By Kane's own admission, it is seeking funds that are owed by MacGREGOR to Halter. However, MacGREGOR may not pay Kane directly out of progress payment retainage owed to Halter because the retainage is the property of Halter's Chapter 11 bankruptcy estate. Unpaid progress payments and retainage funds owed to a debtor at the time of its Chapter 11 filing are part of the debtor's Chapter 11 estate. 11 U.S.C. § 541; Matter of Hughes-Bechtol, Inc., Bkrtcy. S.D. Ohio 1990, 117 B.R. 890; In re Universal Builders, Inc., Bkrtcy. M.D. Tenn. 1985, 53 B.R. 183; In re Glover Constr. Co. Inc., Bkrtcy. W.D. Ky. 1983, 30 B.R. 873. MacGREGOR cannot bypass the bankruptcy court and deliver those funds to Kane. The payment of monies owed to Halter from MacGREGOR to Kane would violate 11 U.S.C. § 362 which prohibits parties from taking any actions adverse to debtors with respect to property of a Chapter 11 estate. Pursuant to 28 U.S.C. § 1334 (e), the United States District Court for the Southern District of Mississippi has exclusive jurisdiction over the property of Halter's estate, of which the $150,000 owed by MacGREGOR to Halter is a part.
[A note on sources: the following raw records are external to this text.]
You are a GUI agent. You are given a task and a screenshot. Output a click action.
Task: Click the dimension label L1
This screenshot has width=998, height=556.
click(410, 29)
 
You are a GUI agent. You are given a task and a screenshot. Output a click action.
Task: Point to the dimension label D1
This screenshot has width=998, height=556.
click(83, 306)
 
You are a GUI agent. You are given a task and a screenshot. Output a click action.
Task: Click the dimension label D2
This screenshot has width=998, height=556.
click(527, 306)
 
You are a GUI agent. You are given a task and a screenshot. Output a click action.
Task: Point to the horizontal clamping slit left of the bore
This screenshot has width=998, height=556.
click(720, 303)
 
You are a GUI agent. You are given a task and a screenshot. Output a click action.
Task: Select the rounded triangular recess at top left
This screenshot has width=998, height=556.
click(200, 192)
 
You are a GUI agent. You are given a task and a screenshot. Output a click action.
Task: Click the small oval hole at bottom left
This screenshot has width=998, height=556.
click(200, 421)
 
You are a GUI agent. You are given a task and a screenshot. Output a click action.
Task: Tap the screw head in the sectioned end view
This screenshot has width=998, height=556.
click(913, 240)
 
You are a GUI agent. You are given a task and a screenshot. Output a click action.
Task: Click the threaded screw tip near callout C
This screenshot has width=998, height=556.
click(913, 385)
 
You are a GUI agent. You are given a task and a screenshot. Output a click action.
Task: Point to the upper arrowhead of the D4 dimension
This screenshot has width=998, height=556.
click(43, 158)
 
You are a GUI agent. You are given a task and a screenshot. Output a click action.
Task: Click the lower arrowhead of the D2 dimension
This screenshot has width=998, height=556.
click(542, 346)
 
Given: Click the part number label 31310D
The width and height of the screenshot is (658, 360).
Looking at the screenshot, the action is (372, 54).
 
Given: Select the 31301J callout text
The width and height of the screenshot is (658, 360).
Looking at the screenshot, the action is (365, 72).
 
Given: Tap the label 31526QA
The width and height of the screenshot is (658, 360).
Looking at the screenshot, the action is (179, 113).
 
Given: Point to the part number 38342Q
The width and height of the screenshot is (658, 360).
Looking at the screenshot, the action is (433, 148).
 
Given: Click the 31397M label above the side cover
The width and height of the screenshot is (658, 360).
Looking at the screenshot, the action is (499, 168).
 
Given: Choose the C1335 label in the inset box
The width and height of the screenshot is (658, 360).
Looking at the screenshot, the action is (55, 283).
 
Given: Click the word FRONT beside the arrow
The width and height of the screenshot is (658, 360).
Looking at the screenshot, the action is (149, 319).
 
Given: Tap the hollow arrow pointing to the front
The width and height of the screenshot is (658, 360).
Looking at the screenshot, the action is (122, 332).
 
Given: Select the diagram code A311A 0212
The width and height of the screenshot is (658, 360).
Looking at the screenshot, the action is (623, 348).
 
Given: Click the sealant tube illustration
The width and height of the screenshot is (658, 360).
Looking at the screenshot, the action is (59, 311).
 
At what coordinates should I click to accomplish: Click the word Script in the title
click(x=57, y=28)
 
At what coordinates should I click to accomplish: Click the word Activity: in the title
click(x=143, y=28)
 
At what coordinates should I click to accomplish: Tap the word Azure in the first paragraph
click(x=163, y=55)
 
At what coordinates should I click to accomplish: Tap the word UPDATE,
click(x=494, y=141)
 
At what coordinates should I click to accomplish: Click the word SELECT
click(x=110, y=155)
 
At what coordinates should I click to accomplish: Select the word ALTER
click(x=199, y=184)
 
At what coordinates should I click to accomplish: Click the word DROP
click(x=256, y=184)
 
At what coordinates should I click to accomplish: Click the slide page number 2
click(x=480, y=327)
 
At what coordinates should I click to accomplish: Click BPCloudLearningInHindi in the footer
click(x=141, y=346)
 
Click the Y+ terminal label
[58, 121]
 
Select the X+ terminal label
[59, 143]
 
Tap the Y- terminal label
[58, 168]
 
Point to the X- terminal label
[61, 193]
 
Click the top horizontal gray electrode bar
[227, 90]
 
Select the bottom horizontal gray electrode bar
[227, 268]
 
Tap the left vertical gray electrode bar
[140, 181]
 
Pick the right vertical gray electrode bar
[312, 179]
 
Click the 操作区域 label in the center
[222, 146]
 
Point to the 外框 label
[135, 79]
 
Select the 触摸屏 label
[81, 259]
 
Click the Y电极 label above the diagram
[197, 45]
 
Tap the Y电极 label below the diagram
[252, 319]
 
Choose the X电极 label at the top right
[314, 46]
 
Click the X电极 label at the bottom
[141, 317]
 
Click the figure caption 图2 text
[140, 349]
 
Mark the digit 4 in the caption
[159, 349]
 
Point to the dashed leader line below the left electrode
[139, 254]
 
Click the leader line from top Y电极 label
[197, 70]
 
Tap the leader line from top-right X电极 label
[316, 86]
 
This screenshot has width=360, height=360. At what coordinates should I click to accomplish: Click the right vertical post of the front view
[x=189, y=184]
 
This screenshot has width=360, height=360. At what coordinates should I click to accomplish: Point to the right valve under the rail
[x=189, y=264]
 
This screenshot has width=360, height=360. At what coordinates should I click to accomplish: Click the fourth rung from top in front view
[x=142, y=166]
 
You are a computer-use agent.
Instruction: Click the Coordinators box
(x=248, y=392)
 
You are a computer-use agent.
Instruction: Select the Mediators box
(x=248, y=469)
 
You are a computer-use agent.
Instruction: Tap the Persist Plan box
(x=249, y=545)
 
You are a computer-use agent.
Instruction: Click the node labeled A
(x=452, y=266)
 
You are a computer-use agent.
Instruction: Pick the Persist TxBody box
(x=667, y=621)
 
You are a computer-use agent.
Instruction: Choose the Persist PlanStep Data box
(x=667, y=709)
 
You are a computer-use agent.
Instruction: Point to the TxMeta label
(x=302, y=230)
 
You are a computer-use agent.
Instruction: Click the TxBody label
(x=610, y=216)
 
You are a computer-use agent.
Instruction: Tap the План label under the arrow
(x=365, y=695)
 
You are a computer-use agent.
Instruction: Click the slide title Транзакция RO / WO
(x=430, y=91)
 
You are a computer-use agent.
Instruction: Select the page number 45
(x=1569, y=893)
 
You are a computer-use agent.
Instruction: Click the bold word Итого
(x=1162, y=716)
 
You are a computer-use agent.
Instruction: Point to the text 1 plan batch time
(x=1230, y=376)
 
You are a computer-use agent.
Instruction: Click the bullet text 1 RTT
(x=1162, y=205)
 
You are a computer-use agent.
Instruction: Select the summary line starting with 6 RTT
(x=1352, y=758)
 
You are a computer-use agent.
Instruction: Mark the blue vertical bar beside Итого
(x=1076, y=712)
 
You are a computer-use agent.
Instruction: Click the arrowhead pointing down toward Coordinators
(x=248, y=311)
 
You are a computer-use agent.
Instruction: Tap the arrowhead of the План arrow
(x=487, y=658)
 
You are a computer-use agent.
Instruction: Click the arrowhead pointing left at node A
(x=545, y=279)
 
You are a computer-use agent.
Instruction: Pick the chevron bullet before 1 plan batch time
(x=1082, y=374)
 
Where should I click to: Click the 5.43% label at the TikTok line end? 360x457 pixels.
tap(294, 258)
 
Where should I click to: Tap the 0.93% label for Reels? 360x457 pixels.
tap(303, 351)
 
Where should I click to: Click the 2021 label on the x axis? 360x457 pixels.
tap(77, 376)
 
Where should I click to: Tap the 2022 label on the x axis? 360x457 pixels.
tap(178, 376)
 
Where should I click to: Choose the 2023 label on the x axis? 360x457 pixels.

28 U.S.C. § 1334 (e) states:
The district court in which a case under Title 11 is commenced or is pending shall have exclusive jurisdiction of all the property, wherever located, of the debtor as of the commencement of such case and of property of the estate.
This court is not the proper Court to decide issues concerning property belonging to Halter's Chapter 11 estate. The United States District Court for the Southern District of Mississippi has exclusive jurisdiction over the property, and therefore this matter is not properly before this Court.
For the foregoing reasons, the Motion to Dismiss filed on behalf of the defendant is granted. Accordingly.
IT IS ORDERED that the Motion to Dismiss filed on behalf of the Defendant, MacGREGOR (USA) Inc. (Document No. 3), be and the same is hereby GRANTED.